From a moderation point of view, it's a question of the effect that these bits have on other people in the community, and therefore the quality of the discussion. It's obviously near-impossible to have a thoughtful conversation about a topic like this across the vast differences (ideological, national, emotional) that separate people. In such a context, even provocations that feel small and justified can set the neighborhood on fire.
If the discussion devolves into just another internet screaming match where people hurl pre-existing talking points and just get even more riled up in rage, then the HN thread is a failure. Maybe it's too much to hope for anything better on this topic, which is probably the most divisive and emotional one we've ever seen, but I think we have to try. That's we allow the topic to appear on the HN front page from time to time. Not to allow it would be easier, at least in the short term, but inconsistent with the intended spirit of the site.

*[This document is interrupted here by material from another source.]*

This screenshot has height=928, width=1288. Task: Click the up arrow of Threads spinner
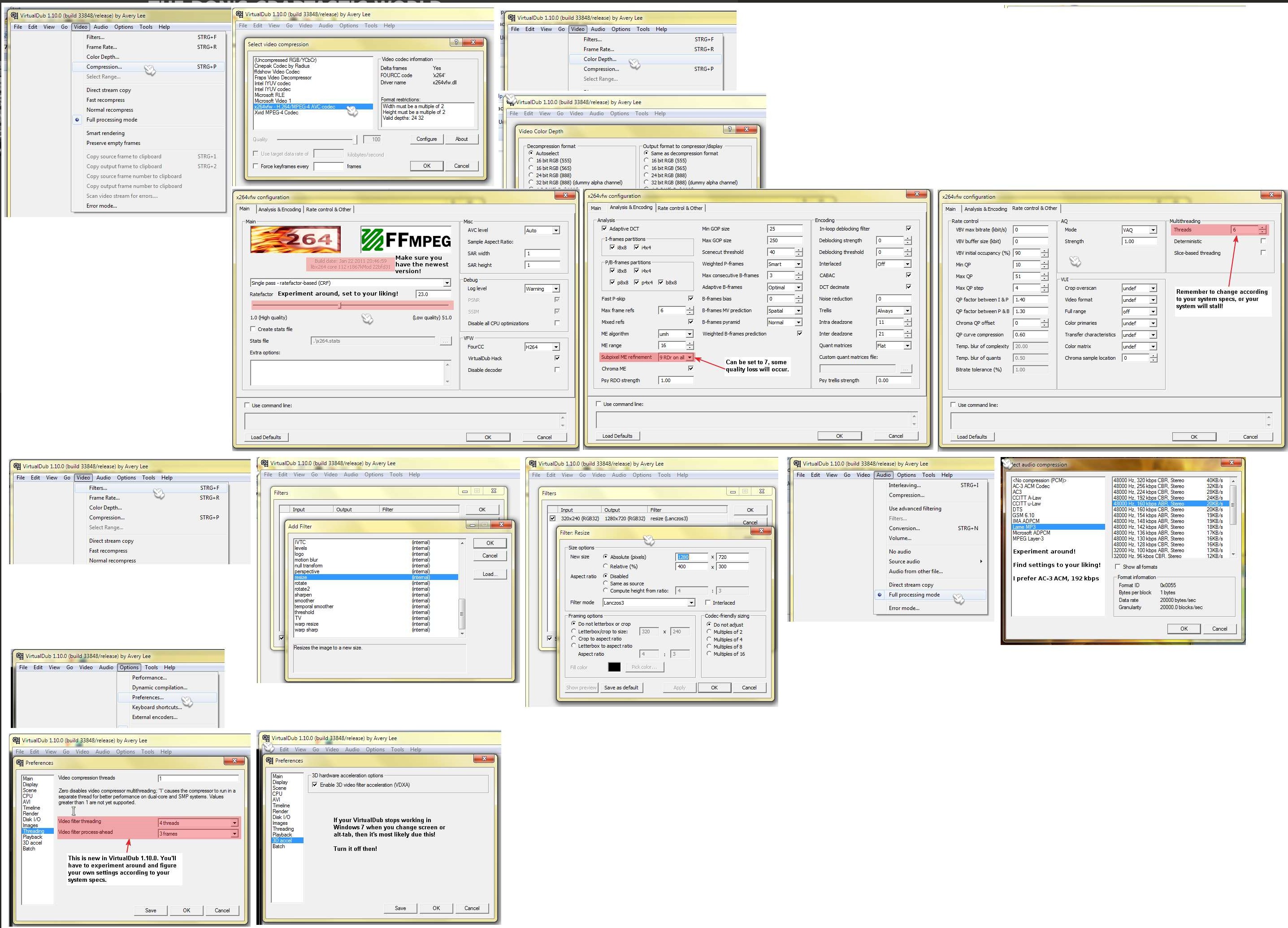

The bulk of your post wasn't doing anything like flamewar at all, so the swipey bits were particularly unfortunate.
p.s. I don't mean to pile on, but "please stop pretending" is also a swipe. You can't know whether someone else is pretending, and there's no reason to suppose that people aren't sincere in their convictions about a highly-charged topic (separately from whether their beliefs are true or false). If you lead by denying that, the rest of what you have to say will have little chance of being heard.
I don't agree that it isn't relevant to HN. The central value of this site is intellectual curiosity, construed broadly (see https://news.ycombinator.com/newsguidelines.html and https://hn.algolia.com/?dateRange=all&page=0&prefix=true&sor...). If you try to define that in a way that detaches from larger human concerns, you make it smaller. Curiosity doesn't benefit from that.
There are many reasons to be unhappy with these threads and how the topic lands on HN generally. I am by no means happy—I just don't think that the alternative is better. Curiosity ultimately has to do with relating to what's real and true. You can't impose a narrow view of on- and off-topcicness on that.
Trying to keep HN true to those values is subject to a thousand constraints, some obvious, many not. That means the problem can never be solved—not to everyone's satisfaction, nor even to anyone's satisfaction. Therefore we all have a certain amount of dissatisfaction to tolerate.
That is far from the case, as you can see for yourself if you look more closely.
People (I don't mean you personally, but all of us—it seems to be basic human bias) are far too quick to jump to "always". I call this the notice-dislike bias (https://hn.algolia.com/?dateRange=all&page=0&prefix=true&que...), which is a terrible name I'm hoping someone can improve on.
Sorry but I think you made the wrong call here.
The comments are actually better than expected given the sensitivity of the topic at hand.
It seems to be very similar to Baader-Meinhoff. I guess it’s called “frequency illusion” now, which is much more descriptive.
Thanks for the reply though—I hope someday someone will come up with a good name for it; or better, still, point out that it's a known bias in the standard repertoire and tell me what it's called.